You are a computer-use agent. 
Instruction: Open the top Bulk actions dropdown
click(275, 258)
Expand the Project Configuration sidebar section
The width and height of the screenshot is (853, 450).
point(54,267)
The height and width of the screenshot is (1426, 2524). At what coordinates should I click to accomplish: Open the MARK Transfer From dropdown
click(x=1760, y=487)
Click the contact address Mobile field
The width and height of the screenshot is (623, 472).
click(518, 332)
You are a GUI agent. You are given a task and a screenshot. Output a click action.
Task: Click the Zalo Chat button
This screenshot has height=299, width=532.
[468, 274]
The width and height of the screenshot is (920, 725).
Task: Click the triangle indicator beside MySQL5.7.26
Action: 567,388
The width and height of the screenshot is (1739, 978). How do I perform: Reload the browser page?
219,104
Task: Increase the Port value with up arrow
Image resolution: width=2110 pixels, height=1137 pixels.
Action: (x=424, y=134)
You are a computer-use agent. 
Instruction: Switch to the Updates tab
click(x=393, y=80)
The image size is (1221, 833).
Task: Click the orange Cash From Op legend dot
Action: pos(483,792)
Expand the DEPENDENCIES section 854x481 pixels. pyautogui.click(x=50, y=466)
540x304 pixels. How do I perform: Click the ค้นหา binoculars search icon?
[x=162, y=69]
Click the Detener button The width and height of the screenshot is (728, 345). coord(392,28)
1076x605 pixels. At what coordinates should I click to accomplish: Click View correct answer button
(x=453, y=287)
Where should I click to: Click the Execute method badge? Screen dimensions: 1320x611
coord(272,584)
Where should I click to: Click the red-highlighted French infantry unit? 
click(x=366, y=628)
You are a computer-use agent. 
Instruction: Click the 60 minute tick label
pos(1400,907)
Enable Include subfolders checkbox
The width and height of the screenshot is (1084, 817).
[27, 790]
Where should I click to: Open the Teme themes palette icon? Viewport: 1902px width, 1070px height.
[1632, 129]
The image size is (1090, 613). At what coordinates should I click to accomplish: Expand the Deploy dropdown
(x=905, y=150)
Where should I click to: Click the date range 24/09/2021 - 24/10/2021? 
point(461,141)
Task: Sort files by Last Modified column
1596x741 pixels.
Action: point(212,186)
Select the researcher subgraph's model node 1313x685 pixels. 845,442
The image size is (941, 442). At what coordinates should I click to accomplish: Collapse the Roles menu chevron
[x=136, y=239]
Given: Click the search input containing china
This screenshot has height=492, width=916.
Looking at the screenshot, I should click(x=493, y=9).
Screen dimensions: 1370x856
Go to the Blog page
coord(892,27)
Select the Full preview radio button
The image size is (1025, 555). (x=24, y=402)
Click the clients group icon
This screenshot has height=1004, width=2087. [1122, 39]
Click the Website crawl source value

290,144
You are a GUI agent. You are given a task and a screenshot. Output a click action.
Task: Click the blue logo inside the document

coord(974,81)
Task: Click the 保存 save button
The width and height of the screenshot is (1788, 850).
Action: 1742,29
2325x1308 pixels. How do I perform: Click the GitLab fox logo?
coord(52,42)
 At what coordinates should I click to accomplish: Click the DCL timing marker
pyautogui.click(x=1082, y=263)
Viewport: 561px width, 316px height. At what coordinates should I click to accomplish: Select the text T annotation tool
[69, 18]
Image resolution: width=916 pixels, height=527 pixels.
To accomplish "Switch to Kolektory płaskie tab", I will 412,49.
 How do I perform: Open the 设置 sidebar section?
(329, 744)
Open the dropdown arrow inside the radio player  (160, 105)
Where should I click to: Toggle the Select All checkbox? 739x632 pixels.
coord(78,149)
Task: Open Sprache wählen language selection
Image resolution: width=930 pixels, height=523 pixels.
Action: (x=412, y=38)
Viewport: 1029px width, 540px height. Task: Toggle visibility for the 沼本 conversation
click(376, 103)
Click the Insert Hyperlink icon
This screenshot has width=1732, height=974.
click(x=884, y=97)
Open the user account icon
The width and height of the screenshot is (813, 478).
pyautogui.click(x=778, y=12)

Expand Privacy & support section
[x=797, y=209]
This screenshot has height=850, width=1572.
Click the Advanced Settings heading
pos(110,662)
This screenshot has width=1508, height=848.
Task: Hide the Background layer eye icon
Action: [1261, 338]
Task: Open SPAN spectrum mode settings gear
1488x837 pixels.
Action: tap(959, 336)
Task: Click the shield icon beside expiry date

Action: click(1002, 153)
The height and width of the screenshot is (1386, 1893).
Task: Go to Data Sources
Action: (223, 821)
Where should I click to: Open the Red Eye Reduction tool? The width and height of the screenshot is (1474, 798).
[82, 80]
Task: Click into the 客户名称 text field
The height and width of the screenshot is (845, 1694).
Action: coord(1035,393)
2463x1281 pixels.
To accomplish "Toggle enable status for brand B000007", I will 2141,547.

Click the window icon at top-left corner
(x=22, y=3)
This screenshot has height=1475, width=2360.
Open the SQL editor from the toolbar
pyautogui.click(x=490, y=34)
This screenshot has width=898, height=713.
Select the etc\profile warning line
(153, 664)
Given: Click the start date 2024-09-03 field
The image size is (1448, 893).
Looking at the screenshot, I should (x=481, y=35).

======

▸ What to work on
Write the lines again exactly, from the first line of the material above to the line that includes "Task: Click the Zalo Chat button", both included. Leave out all the rest.

▸ Problem solution
You are a computer-use agent. 
Instruction: Open the top Bulk actions dropdown
click(275, 258)
Expand the Project Configuration sidebar section
The width and height of the screenshot is (853, 450).
point(54,267)
The height and width of the screenshot is (1426, 2524). At what coordinates should I click to accomplish: Open the MARK Transfer From dropdown
click(x=1760, y=487)
Click the contact address Mobile field
The width and height of the screenshot is (623, 472).
click(518, 332)
You are a GUI agent. You are given a task and a screenshot. Output a click action.
Task: Click the Zalo Chat button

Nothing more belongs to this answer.